▸ What is asked:
Extract every line of the items below that contains the string "screenshot", matching case exactly.

▸ Entries for locating words and elements:
================

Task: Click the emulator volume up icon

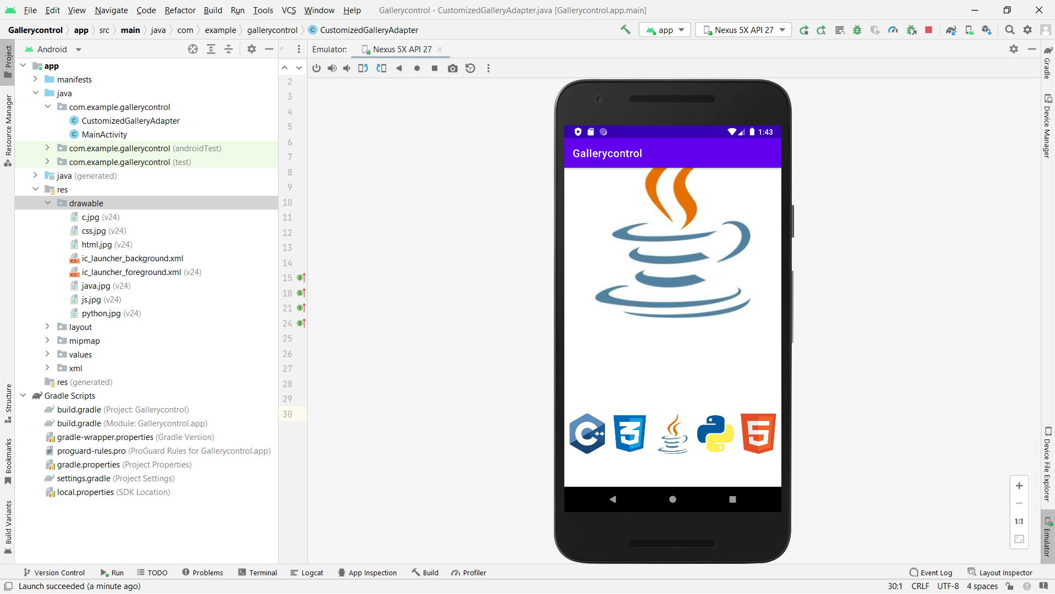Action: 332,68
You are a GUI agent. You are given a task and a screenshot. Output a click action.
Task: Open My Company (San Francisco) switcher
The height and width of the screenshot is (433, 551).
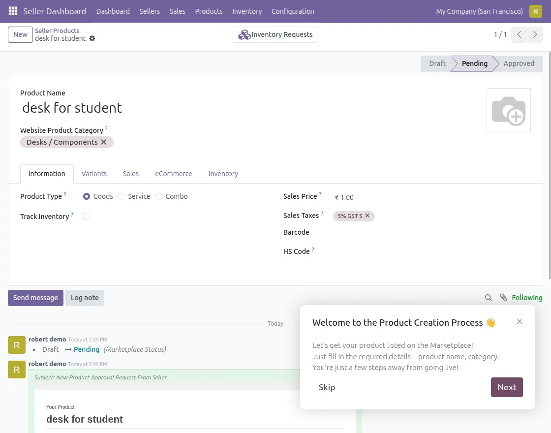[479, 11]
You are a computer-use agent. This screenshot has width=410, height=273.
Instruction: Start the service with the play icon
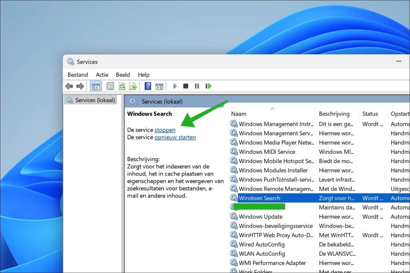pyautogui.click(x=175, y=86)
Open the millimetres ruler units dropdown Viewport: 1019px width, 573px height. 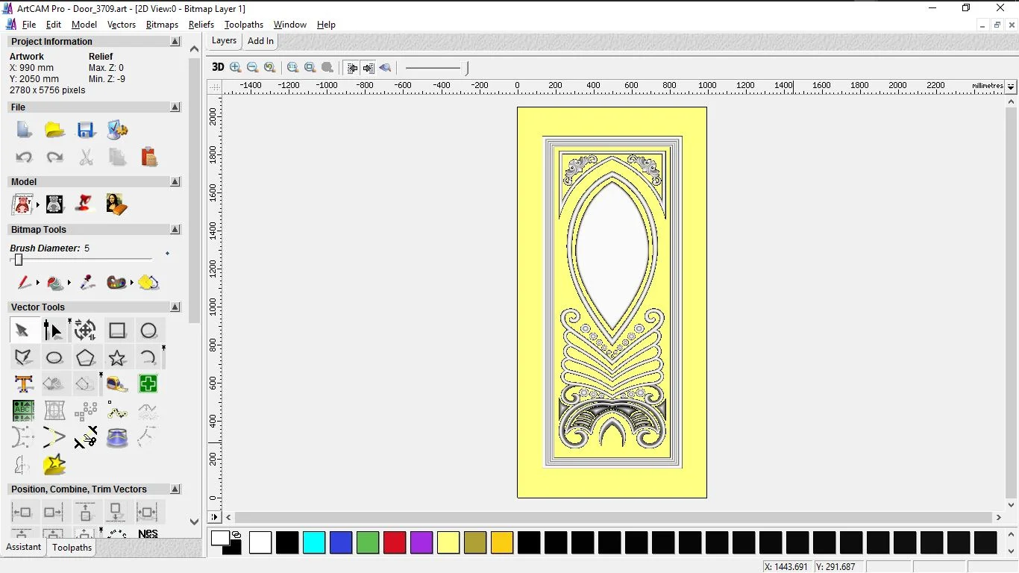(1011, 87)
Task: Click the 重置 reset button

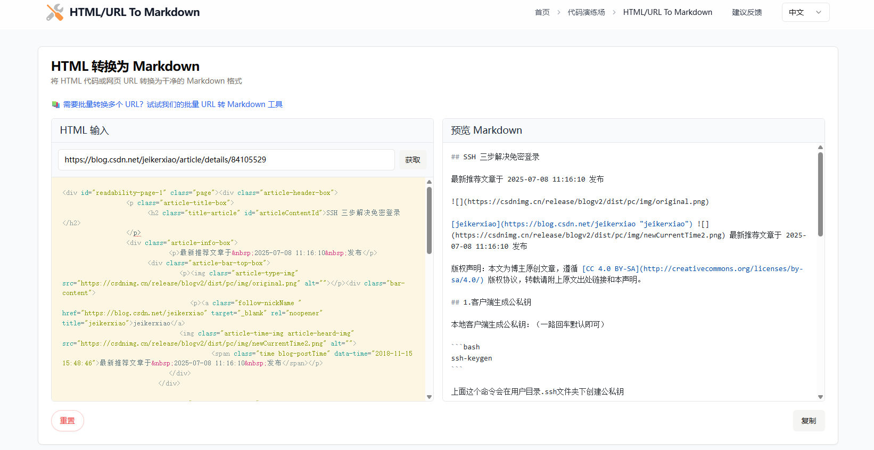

================

▸ Answer to the exercise:
You are a GUI agent. You are given a task and a screenshot. Output a click action.
The height and width of the screenshot is (433, 551).
You are a computer-use agent. This screenshot has width=410, height=273.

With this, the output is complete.